Dataset records
------

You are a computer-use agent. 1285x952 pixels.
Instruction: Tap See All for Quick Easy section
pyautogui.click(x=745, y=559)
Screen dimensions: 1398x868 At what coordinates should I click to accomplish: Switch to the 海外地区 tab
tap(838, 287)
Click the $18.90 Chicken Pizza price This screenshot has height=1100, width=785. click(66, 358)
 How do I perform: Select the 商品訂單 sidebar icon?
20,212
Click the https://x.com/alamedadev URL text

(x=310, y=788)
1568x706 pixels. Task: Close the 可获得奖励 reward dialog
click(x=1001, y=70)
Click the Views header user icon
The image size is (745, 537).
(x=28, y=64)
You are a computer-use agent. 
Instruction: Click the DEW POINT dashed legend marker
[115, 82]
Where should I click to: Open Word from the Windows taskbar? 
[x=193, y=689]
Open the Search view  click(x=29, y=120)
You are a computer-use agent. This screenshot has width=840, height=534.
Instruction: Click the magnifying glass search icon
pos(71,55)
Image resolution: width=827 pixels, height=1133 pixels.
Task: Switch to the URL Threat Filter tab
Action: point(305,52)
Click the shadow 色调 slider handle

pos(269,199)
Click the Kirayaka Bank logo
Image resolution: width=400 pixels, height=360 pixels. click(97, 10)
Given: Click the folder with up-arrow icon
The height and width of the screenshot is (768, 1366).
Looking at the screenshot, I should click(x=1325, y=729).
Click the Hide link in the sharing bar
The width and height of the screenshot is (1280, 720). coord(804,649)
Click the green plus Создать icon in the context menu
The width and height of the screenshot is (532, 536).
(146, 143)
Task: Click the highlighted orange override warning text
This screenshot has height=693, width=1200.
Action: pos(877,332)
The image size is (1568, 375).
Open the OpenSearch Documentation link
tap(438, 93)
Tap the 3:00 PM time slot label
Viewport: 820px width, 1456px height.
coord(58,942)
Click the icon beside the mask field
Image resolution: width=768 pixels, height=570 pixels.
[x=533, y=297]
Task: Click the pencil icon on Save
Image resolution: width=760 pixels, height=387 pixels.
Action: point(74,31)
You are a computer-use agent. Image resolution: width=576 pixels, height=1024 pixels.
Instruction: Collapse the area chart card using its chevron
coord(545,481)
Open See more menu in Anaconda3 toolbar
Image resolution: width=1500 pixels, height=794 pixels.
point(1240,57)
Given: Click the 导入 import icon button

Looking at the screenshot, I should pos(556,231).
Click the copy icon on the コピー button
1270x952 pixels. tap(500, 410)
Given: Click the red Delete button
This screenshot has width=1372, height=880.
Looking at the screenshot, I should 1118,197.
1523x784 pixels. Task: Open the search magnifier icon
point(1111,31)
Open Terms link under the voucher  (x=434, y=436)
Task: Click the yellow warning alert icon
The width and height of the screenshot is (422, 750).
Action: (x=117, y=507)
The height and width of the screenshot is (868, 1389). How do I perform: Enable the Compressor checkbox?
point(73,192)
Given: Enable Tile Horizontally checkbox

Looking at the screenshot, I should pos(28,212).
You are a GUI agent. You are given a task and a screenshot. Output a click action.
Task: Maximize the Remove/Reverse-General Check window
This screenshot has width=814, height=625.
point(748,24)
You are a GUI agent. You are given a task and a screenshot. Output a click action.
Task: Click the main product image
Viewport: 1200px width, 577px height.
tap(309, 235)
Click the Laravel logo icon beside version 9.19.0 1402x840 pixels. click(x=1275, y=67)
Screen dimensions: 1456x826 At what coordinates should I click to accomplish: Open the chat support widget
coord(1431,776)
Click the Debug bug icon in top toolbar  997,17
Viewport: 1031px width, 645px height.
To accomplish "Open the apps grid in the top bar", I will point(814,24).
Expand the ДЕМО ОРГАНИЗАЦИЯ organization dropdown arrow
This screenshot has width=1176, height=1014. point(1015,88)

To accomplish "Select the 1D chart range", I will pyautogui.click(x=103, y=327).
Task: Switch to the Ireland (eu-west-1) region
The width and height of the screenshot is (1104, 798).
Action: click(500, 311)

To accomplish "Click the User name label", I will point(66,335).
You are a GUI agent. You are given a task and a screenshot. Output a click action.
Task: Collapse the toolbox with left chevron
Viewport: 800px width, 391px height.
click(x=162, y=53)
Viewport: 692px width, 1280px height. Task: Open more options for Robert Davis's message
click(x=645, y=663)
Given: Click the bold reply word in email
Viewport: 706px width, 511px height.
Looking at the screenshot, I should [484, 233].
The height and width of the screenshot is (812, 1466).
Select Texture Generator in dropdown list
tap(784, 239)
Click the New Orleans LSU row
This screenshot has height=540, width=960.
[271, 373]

------

**TASK:** Format every line of the records above as a Markdown table with two columns, Row and Line. Number the rows consecutively and leave out blank lines.

**EXERCISE ANSWER:**
| Row | Line |
|---|---|
| 1 | You are a computer-use agent. 1285x952 pixels. |
| 2 | Instruction: Tap See All for Quick Easy section |
| 3 | pyautogui.click(x=745, y=559) |
| 4 | Screen dimensions: 1398x868 At what coordinates should I click to accomplish: Switch to the 海外地区 tab |
| 5 | tap(838, 287) |
| 6 | Click the $18.90 Chicken Pizza price This screenshot has height=1100, width=785. click(66, 358) |
| 7 |  How do I perform: Select the 商品訂單 sidebar icon? |
| 8 | 20,212 |
| 9 | Click the https://x.com/alamedadev URL text |
| 10 | (x=310, y=788) |
| 11 | 1568x706 pixels. Task: Close the 可获得奖励 reward dialog |
| 12 | click(x=1001, y=70) |
| 13 | Click the Views header user icon |
| 14 | The image size is (745, 537). |
| 15 | (x=28, y=64) |
| 16 | You are a computer-use agent.  |
| 17 | Instruction: Click the DEW POINT dashed legend marker |
| 18 | [115, 82] |
| 19 | Where should I click to: Open Word from the Windows taskbar?  |
| 20 | [x=193, y=689] |
| 21 | Open the Search view  click(x=29, y=120) |
| 22 | You are a computer-use agent. This screenshot has width=840, height=534. |
| 23 | Instruction: Click the magnifying glass search icon |
| 24 | pos(71,55) |
| 25 | Image resolution: width=827 pixels, height=1133 pixels. |
| 26 | Task: Switch to the URL Threat Filter tab |
| 27 | Action: point(305,52) |
| 28 | Click the shadow 色调 slider handle |
| 29 | pos(269,199) |
| 30 | Click the Kirayaka Bank logo |
| 31 | Image resolution: width=400 pixels, height=360 pixels. click(97, 10) |
| 32 | Given: Click the folder with up-arrow icon |
| 33 | The height and width of the screenshot is (768, 1366). |
| 34 | Looking at the screenshot, I should click(x=1325, y=729). |
| 35 | Click the Hide link in the sharing bar |
| 36 | The width and height of the screenshot is (1280, 720). coord(804,649) |
| 37 | Click the green plus Создать icon in the context menu |
| 38 | The width and height of the screenshot is (532, 536). |
| 39 | (146, 143) |
| 40 | Task: Click the highlighted orange override warning text |
| 41 | This screenshot has height=693, width=1200. |
| 42 | Action: pos(877,332) |
| 43 | The image size is (1568, 375). |
| 44 | Open the OpenSearch Documentation link |
| 45 | tap(438, 93) |
| 46 | Tap the 3:00 PM time slot label |
| 47 | Viewport: 820px width, 1456px height. |
| 48 | coord(58,942) |
| 49 | Click the icon beside the mask field |
| 50 | Image resolution: width=768 pixels, height=570 pixels. |
| 51 | [x=533, y=297] |
| 52 | Task: Click the pencil icon on Save |
| 53 | Image resolution: width=760 pixels, height=387 pixels. |
| 54 | Action: point(74,31) |
| 55 | You are a computer-use agent. Image resolution: width=576 pixels, height=1024 pixels. |
| 56 | Instruction: Collapse the area chart card using its chevron |
| 57 | coord(545,481) |
| 58 | Open See more menu in Anaconda3 toolbar |
| 59 | Image resolution: width=1500 pixels, height=794 pixels. |
| 60 | point(1240,57) |
| 61 | Given: Click the 导入 import icon button |
| 62 | Looking at the screenshot, I should pos(556,231). |
| 63 | Click the copy icon on the コピー button |
| 64 | 1270x952 pixels. tap(500, 410) |
| 65 | Given: Click the red Delete button |
| 66 | This screenshot has width=1372, height=880. |
| 67 | Looking at the screenshot, I should 1118,197. |
| 68 | 1523x784 pixels. Task: Open the search magnifier icon |
| 69 | point(1111,31) |
| 70 | Open Terms link under the voucher  (x=434, y=436) |
| 71 | Task: Click the yellow warning alert icon |
| 72 | The width and height of the screenshot is (422, 750). |
| 73 | Action: (x=117, y=507) |
| 74 | The height and width of the screenshot is (868, 1389). How do I perform: Enable the Compressor checkbox? |
| 75 | point(73,192) |
| 76 | Given: Enable Tile Horizontally checkbox |
| 77 | Looking at the screenshot, I should pos(28,212). |
| 78 | You are a GUI agent. You are given a task and a screenshot. Output a click action. |
| 79 | Task: Maximize the Remove/Reverse-General Check window |
| 80 | This screenshot has width=814, height=625. |
| 81 | point(748,24) |
| 82 | You are a GUI agent. You are given a task and a screenshot. Output a click action. |
| 83 | Task: Click the main product image |
| 84 | Viewport: 1200px width, 577px height. |
| 85 | tap(309, 235) |
| 86 | Click the Laravel logo icon beside version 9.19.0 1402x840 pixels. click(x=1275, y=67) |
| 87 | Screen dimensions: 1456x826 At what coordinates should I click to accomplish: Open the chat support widget |
| 88 | coord(1431,776) |
| 89 | Click the Debug bug icon in top toolbar  997,17 |
| 90 | Viewport: 1031px width, 645px height. |
| 91 | To accomplish "Open the apps grid in the top bar", I will point(814,24). |
| 92 | Expand the ДЕМО ОРГАНИЗАЦИЯ organization dropdown arrow |
| 93 | This screenshot has width=1176, height=1014. point(1015,88) |
| 94 | To accomplish "Select the 1D chart range", I will pyautogui.click(x=103, y=327). |
| 95 | Task: Switch to the Ireland (eu-west-1) region |
| 96 | The width and height of the screenshot is (1104, 798). |
| 97 | Action: click(500, 311) |
| 98 | To accomplish "Click the User name label", I will point(66,335). |
| 99 | You are a GUI agent. You are given a task and a screenshot. Output a click action. |
| 100 | Task: Collapse the toolbox with left chevron |
| 101 | Viewport: 800px width, 391px height. |
| 102 | click(x=162, y=53) |
| 103 | Viewport: 692px width, 1280px height. Task: Open more options for Robert Davis's message |
| 104 | click(x=645, y=663) |
| 105 | Given: Click the bold reply word in email |
| 106 | Viewport: 706px width, 511px height. |
| 107 | Looking at the screenshot, I should [484, 233]. |
| 108 | The height and width of the screenshot is (812, 1466). |
| 109 | Select Texture Generator in dropdown list |
| 110 | tap(784, 239) |
| 111 | Click the New Orleans LSU row |
| 112 | This screenshot has height=540, width=960. |
| 113 | [271, 373] |